Short Story Sunday: Here’s my pitch
A creative’s cry for a new kind of reality
You arrive on an island with your significant other for what you believe will be a test of your relationship. You’re greeted by Mark Walburg. But, it’s not the Mark Wahlburg you’re thinking of. That’s ok, we’ll move past it. You separate from your partner and, for the next four weeks, you embark on a journey of self discovery and introspection. You stay in a villa but sleep in a twin bed. The tap water tastes like tequila. It’s tequila. You’re contractually obligated to start 3 fights a day. At least one birthday party that ends in tears. Everyone is covid free. Welcome to Isolation Island.
No, not your thing? Ok let’s try this. We drop you and a friend of your choice in an Amazon warehouse in middle America. The clock starts now. The more toilet paper orders you fill, the more bathroom breaks you get. A covid ridden Gordon Ramsay stands on a forklift spewing insults and spraying droplets. You must make eye contact but avoid the splash zone. Every 3 hours, he chooses a contestant. We don’t know where they go, but they don’t come back. No cell reception. This is, The Amazon Race.
Ok let’s try another: Twelve hot, single, eligible humans are hand picked by Guy Fieri and invited to a lavish home in Central California. The weather is wonderful this time of year. Cameras are on 24/7. The nation becomes invested. The twist? There’s an infected individual among us. Beds are 12 feet apart. Dinnertimes are staggered. All alcohol comes in sealed ziplock bags. Walkie talkies are necessary. The say love is blind, but is it stupid? Who will risk it all for true love? Tonight, on Pandemic in Paradise.

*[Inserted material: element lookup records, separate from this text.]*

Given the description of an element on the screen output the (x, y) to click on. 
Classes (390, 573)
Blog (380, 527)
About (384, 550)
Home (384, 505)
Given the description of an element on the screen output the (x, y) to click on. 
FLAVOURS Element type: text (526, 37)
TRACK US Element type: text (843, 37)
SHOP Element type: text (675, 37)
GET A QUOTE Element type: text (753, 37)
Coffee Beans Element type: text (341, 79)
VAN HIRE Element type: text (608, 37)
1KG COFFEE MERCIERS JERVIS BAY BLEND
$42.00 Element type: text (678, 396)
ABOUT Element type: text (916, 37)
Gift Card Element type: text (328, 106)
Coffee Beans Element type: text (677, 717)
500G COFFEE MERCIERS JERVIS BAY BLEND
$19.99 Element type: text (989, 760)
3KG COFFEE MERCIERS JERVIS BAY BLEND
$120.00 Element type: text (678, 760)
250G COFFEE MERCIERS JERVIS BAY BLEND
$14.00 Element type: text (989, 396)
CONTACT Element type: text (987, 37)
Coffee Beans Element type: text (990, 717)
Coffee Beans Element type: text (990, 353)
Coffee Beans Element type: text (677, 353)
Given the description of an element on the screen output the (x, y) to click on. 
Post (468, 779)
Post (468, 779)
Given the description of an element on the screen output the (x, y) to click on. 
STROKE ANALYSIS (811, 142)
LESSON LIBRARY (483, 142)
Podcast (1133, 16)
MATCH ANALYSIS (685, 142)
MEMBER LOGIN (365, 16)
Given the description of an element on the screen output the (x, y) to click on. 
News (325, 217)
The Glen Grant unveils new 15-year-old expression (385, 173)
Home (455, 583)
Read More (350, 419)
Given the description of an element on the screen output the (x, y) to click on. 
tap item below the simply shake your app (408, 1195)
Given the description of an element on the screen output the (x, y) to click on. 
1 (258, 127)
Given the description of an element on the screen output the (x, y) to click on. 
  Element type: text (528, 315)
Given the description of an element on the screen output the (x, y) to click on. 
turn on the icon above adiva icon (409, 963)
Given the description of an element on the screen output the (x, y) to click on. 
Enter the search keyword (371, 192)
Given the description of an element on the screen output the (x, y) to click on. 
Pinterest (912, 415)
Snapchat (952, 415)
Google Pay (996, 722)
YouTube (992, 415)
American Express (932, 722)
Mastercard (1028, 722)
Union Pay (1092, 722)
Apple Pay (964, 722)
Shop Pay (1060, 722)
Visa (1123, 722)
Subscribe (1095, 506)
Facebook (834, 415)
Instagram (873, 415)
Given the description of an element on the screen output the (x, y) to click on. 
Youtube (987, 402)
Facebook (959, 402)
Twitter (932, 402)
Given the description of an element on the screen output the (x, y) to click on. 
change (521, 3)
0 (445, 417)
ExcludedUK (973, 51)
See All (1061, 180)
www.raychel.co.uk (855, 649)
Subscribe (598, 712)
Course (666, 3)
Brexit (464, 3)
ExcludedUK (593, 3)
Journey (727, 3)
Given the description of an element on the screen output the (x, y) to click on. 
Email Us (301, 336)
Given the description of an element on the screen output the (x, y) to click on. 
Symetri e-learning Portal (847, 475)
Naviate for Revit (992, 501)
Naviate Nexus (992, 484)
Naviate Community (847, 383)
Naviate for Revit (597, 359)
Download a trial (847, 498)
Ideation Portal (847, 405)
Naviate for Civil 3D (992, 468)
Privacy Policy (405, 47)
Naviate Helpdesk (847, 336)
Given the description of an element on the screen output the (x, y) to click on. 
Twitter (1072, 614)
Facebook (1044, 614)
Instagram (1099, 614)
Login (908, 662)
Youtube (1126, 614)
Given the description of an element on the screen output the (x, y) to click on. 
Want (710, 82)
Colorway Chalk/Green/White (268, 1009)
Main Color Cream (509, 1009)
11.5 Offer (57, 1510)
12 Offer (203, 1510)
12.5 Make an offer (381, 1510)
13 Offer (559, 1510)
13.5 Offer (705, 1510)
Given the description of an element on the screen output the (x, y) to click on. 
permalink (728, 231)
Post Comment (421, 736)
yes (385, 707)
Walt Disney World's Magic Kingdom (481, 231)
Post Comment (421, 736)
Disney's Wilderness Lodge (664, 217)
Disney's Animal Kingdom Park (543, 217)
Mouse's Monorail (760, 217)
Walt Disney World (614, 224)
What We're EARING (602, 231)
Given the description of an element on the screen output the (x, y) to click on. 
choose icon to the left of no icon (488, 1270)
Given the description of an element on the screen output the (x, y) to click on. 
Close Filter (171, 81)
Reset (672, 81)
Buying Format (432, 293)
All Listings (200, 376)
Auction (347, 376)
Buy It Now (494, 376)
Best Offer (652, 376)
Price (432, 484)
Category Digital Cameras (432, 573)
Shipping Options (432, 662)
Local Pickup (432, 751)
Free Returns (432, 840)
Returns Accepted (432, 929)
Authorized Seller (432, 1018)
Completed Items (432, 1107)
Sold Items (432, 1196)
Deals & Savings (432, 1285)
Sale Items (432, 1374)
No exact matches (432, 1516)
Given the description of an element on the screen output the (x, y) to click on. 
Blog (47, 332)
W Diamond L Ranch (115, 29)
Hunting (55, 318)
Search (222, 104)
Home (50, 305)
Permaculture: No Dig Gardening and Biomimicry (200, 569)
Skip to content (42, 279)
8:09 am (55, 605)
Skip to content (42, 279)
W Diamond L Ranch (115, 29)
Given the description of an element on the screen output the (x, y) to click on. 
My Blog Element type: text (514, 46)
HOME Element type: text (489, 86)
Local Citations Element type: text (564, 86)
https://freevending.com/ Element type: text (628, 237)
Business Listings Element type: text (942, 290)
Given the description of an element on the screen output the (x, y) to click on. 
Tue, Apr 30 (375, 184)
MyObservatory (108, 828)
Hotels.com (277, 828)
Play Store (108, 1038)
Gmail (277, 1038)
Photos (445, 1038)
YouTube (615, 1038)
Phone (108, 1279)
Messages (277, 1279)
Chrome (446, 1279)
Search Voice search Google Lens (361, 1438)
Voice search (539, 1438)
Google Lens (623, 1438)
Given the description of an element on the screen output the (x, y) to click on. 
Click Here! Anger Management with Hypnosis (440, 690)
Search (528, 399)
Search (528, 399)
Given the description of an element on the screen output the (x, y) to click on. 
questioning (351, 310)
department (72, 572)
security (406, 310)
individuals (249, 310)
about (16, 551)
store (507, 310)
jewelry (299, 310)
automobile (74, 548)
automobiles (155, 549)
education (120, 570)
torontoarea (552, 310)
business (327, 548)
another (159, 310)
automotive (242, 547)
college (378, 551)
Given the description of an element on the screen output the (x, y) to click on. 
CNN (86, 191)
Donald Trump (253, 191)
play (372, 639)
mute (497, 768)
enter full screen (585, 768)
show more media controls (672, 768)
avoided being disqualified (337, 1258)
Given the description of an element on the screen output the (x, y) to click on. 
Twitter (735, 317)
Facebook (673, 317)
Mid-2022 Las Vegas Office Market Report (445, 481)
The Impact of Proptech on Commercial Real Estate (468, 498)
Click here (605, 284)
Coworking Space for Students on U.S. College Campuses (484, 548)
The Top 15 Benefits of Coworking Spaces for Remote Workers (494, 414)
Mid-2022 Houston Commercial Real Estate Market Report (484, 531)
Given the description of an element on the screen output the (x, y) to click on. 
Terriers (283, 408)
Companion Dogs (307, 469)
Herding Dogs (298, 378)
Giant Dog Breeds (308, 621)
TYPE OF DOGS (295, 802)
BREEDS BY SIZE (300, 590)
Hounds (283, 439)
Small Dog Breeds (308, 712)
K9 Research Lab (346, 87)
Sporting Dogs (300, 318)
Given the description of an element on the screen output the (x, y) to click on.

So, here’s my actual pitch: In a world where everyday is a mystery. Where bad things appear to be around every corner. A year where disaster strikes when you most expect it, why not opt into drama we can control. Let’s lean into our reality and coexist with the disease we’ve come to know and love and use it for our entertainment pleasure. Let’s leave the rest of this year to the reality TV geniuses. Replace congress with the head writer at E!. Give Kanye that presidency. Because there is nothing more predictable and safe than living out the rest of these days snuggled in the constant comfort of a scripted reality.